During their week in the Amazon, Johnson and his students trained the oil company’s workers on the equipment. With considerable help from Adam McRae, an NRCan air emissions research engineer, the EERL team designed the measurement equipment to be as user-friendly and mobile as possible.

The FlareNet team stands near a truck and a gas flare in the Amazon.

Photo provided by FlareNet

When they were finished, the team left it all in the hands of the Ecuadoreans. With protocols in place, the field measurements were continuing up and down the company’s flare lines through July and August. In the meantime, the Canadian researchers are watching the data automatically upload and stream in from the field using a web-based portal that is publicly available on Carleton’s website.

The uploaded information will be analyzed by Johnson and his team and results will be used by a World Bank-chosen engineering consulting firm this fall. “The data we produce are being used in an engineering design study for the system to capture the gas and bring it centrally to use it for electricity generation,” says Johnson.

By determining how much could be captured and compressed from any given flare, Johnson’s measurements in Ecuador will drive the World Bank flare reduction project.

“It’s easy to say: ‘Hey, you’re burning stuff! Do something with it!'” says Johnson. “Then reality hits, because you have to know what it is that you’re burning. What’s the available volume and pressure? What’s the composition? Is it steady? What pre-processing might be required?”

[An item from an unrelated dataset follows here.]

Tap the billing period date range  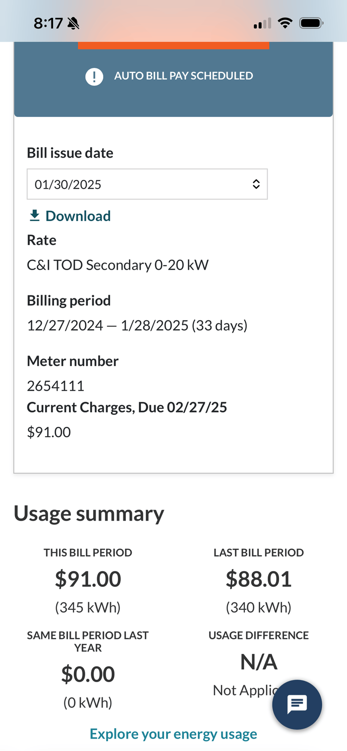click(x=137, y=326)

Members ot the FlareNet team lean up against a vehicle in Ecuador.

Learning to Adapt on the Fly

Ecuador has South America’s largest oil reserves after Venezuela and Brazil, and most of it is underneath its eastern rural provinces spanning the Amazon rainforest.

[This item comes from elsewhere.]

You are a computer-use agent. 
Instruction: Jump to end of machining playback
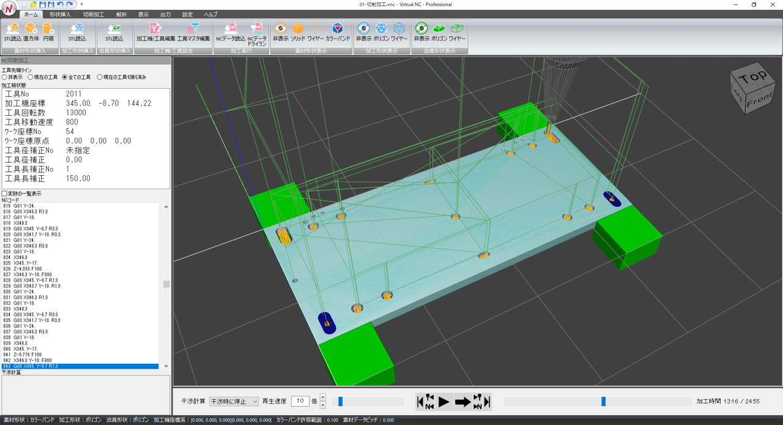pos(487,402)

As the largest rainforest in the world, the Amazon covers 5.5 million square kilometres, about 40 per cent of South America. It is the world’s most diverse ecosystem, home to several million species of insects, plants and animals.

While the researcher and his team didn’t come across poison dart frogs, jaguars or venomous snakes, they did see monkeys and reptiles from afar and long lines of leaf-cutter ants up close.

“The leaf-cutter ants were definitely a highlight,” says Festa-Bianchet. “I also had to evict a mini colony of ants from an electrical socket after they moved their larvae in.”

Members of the FlareNet team work on an oil and gas line, and a gas flare emitting flame in the background.

Photo provided by FlareNet

Although specific to the Amazon, this kind of issue is par for the course in the field.

“In the lab, you are able to control most, if not all, of the conditions that may affect a measurement,” says Milani. “If you have something go wrong, there are many resources to help you fix the problem. You usually have time on your side. You are typically comfortable, well-fed and hydrated, with sufficient sleep.”

In the field, however, researchers must adapt to the circumstances and solve problems as they arise.

The researchers spent eight days touring and recording data in the field, typically waking at 5 a.m. and working past dusk. They visited 14 flare sites operated by Petroamazonas EP, some of which were tricky to access—either the taps used to insert the optical flow meters were high off the ground or a few meters into the jungle. The radiating heat from flares amplified the hot and humid conditions, so much so that at some sites they had to work in five-minute shifts.

The team plans to organize another trip to Ecuador, bring more equipment and fix broken devices. To conduct field tests, you need to know how your instruments could malfunction, says Festa-Bianchet.

“It is hard to troubleshoot field tests when things stop working,” he says. “It is even harder when you are dripping sweat on everything and ants are crawling all over your wires.”

Despite the challenges, the trip proved to be insightful and encouraging.

“The most impactful discoveries are made in the field, making it the most exciting part of research in my opinion,” says Milani, who has measured emissions of flares in North Dakota and Alberta. “I always try to make myself available for field measurements because you never know what you will find on any given trip.”